What this task involves
Starting at the line that contains "The width and", write out every line to the end of the records below exactly, and leave out the pictures.

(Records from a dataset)
----
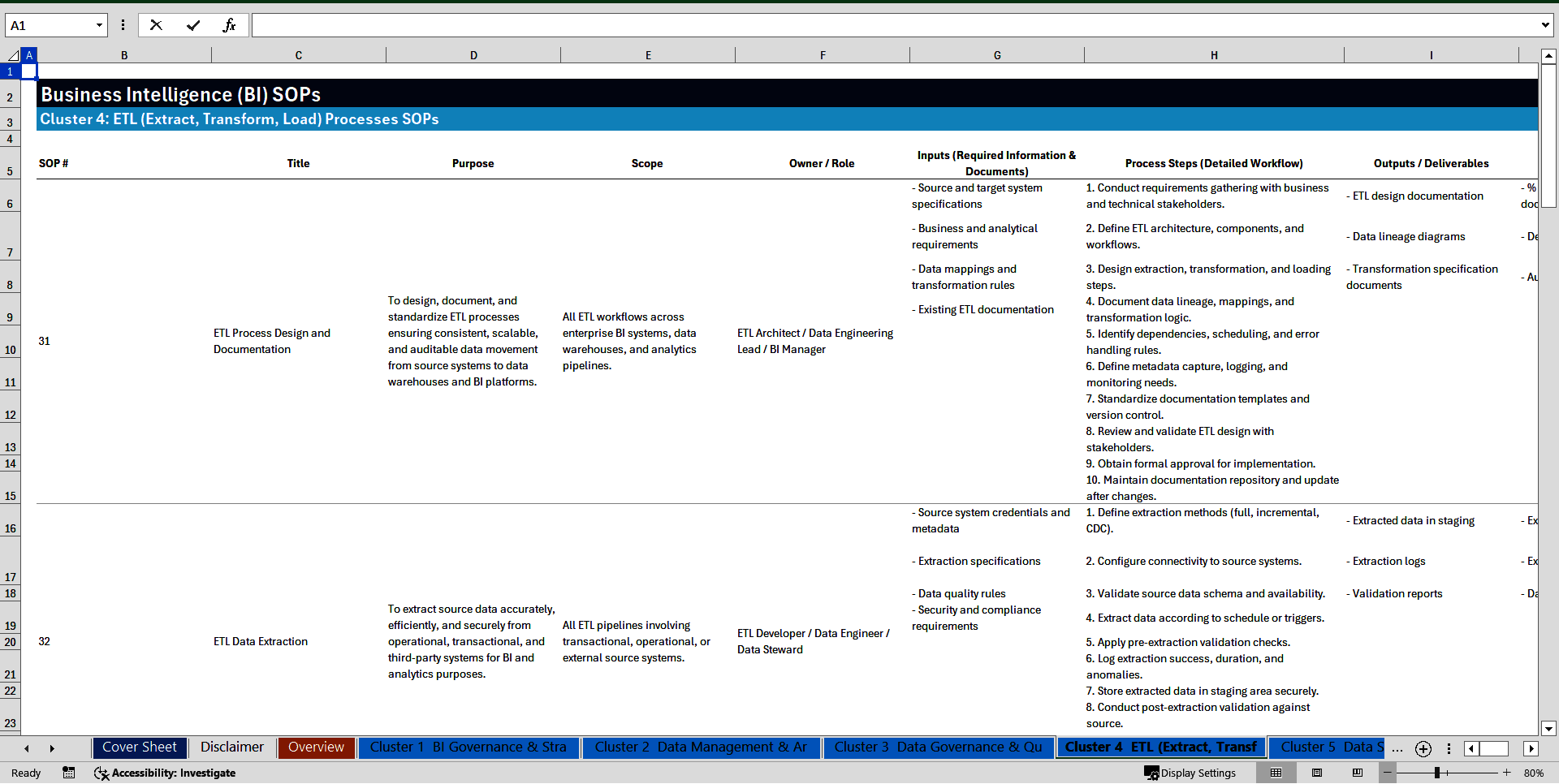Add a new worksheet with the plus button

[1423, 749]
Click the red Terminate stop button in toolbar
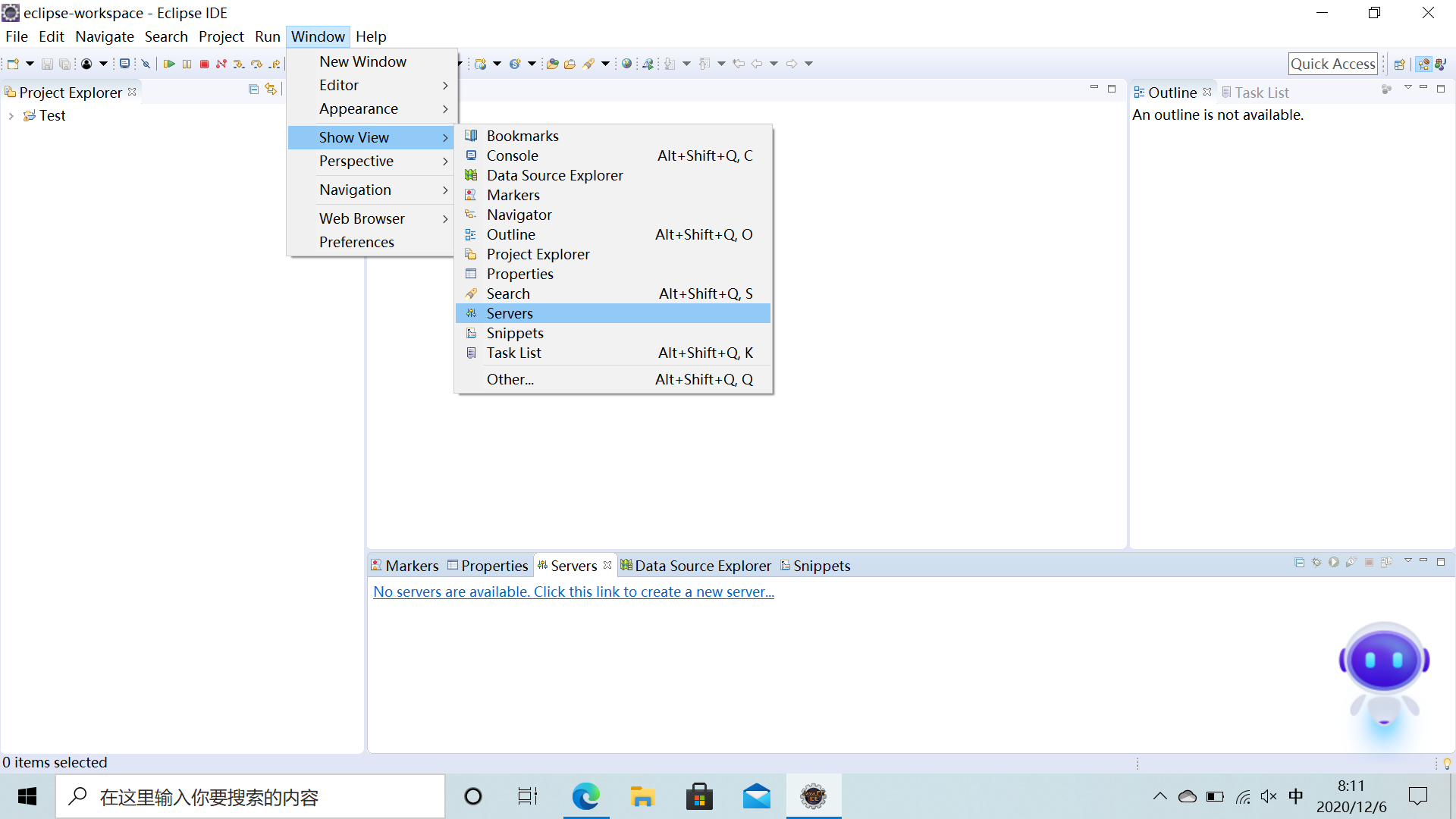This screenshot has height=819, width=1456. pyautogui.click(x=204, y=64)
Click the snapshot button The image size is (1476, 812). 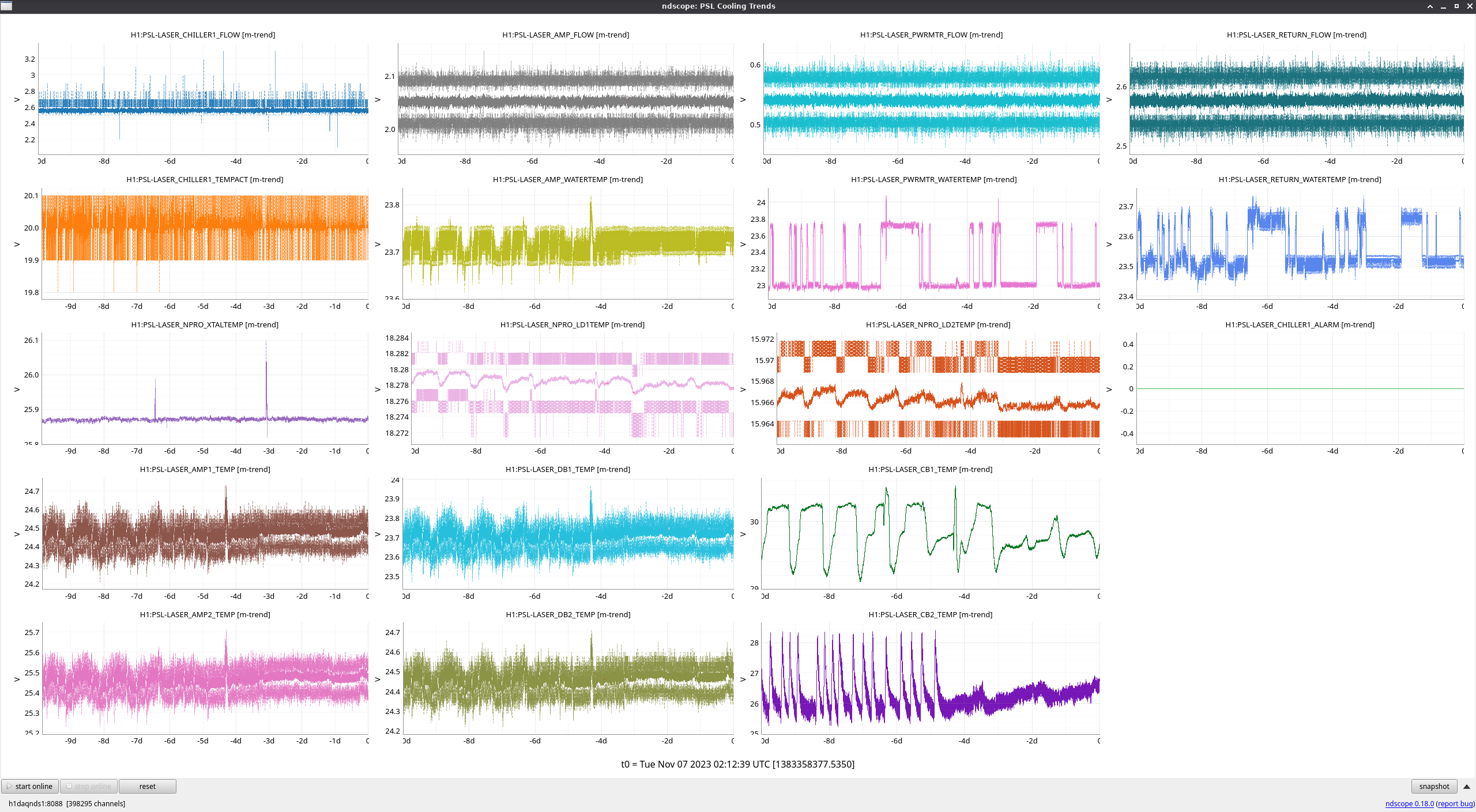coord(1433,786)
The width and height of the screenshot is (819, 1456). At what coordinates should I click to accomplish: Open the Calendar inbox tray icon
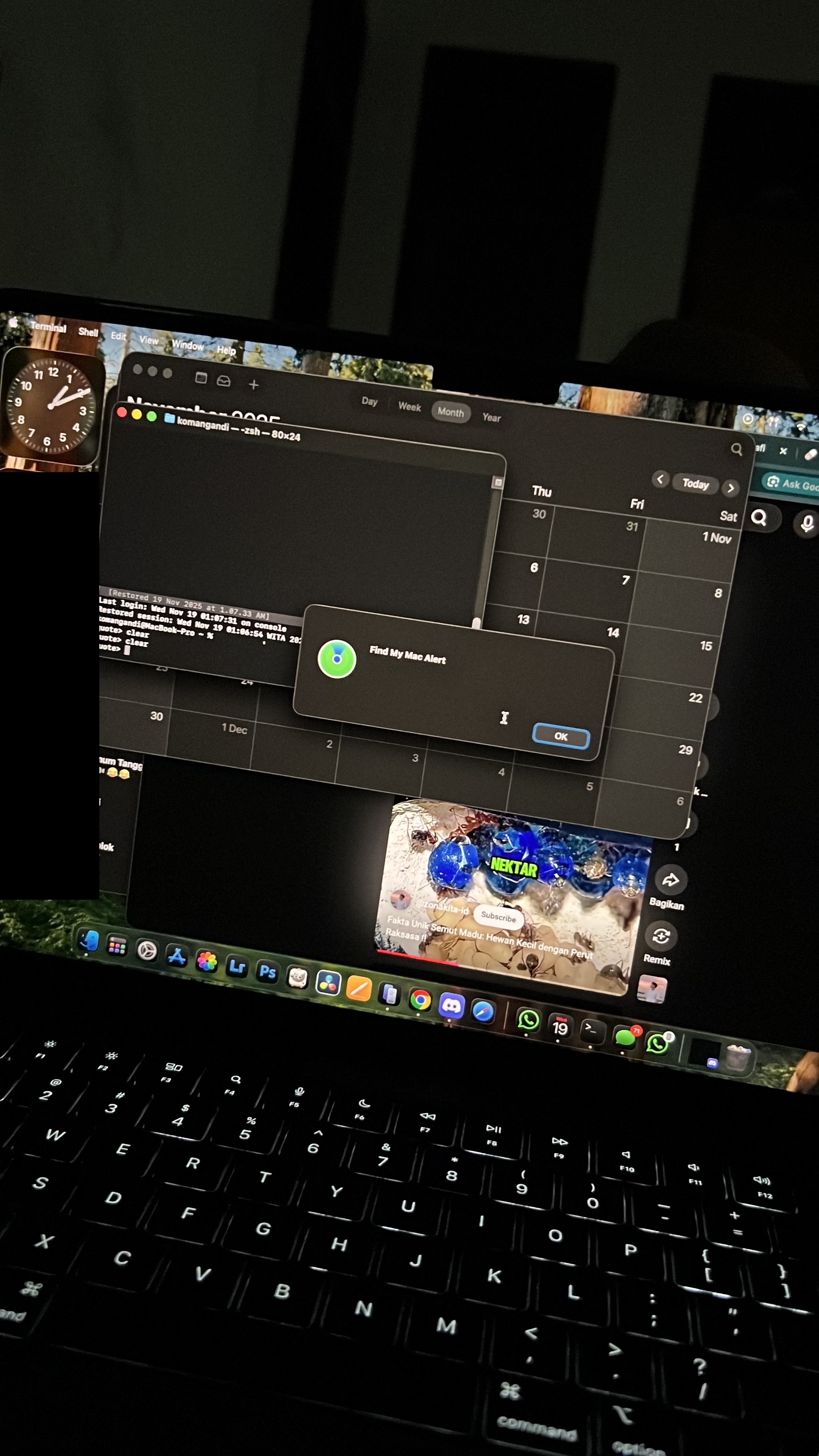pos(224,381)
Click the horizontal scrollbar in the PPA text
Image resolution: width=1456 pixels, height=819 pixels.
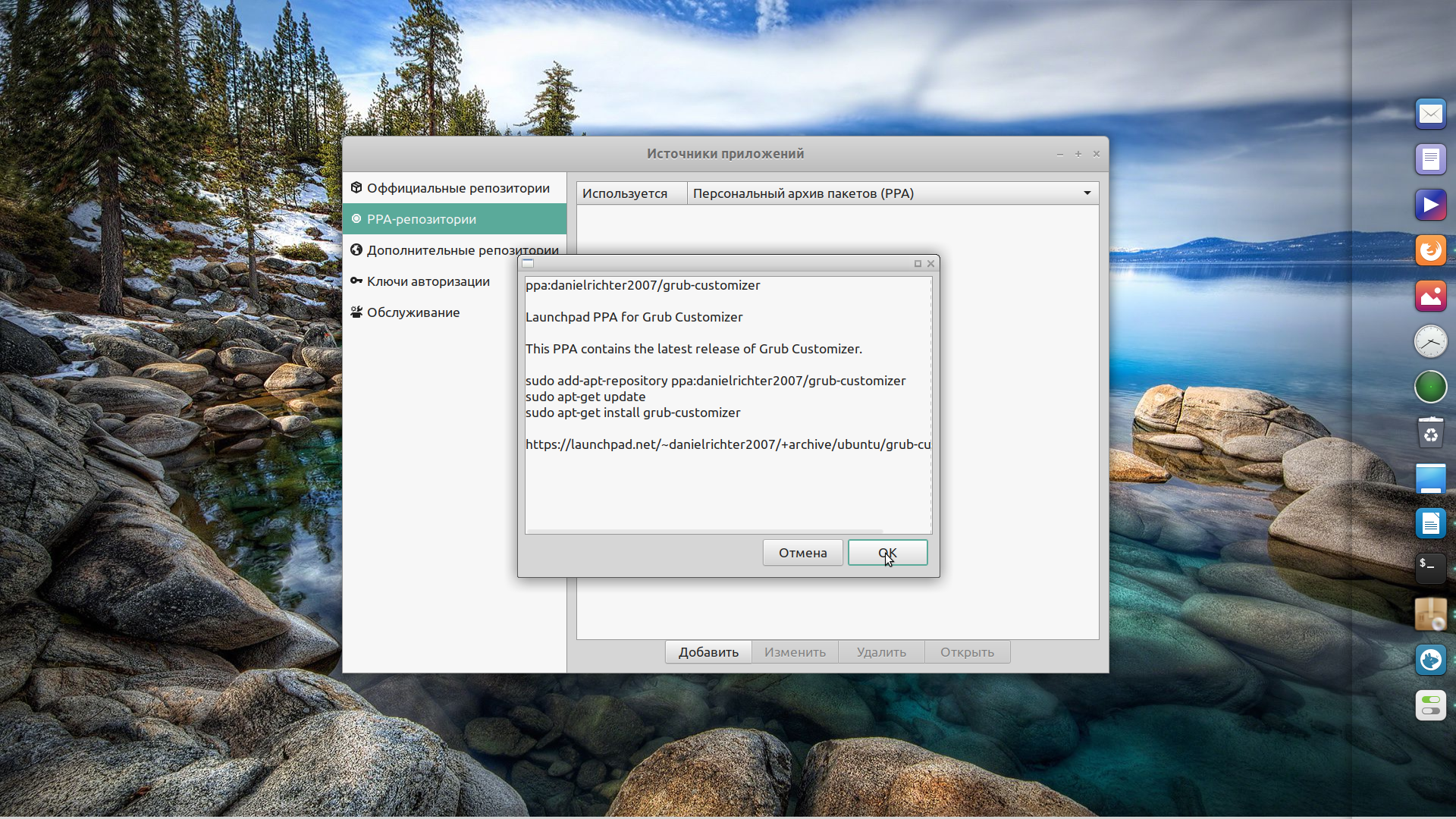coord(704,532)
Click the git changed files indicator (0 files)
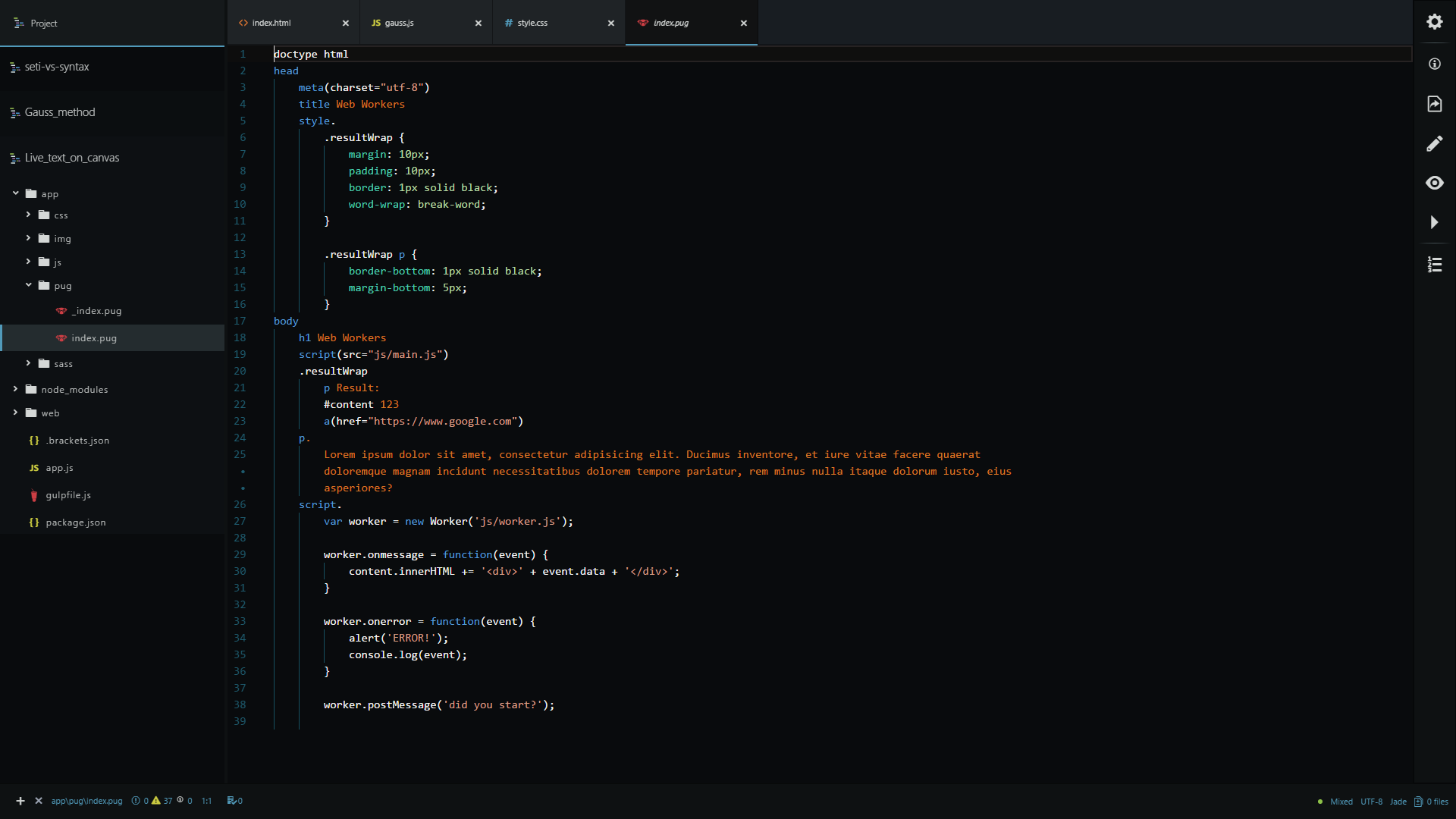Image resolution: width=1456 pixels, height=819 pixels. (1430, 802)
----
The answer
The width and height of the screenshot is (819, 1456). At what coordinates should I click to accomplish: Open the Calendar inbox tray icon
pos(224,381)
Click the horizontal scrollbar in the PPA text
Image resolution: width=1456 pixels, height=819 pixels.
coord(704,532)
Click the git changed files indicator (0 files)
Image resolution: width=1456 pixels, height=819 pixels. (1430, 802)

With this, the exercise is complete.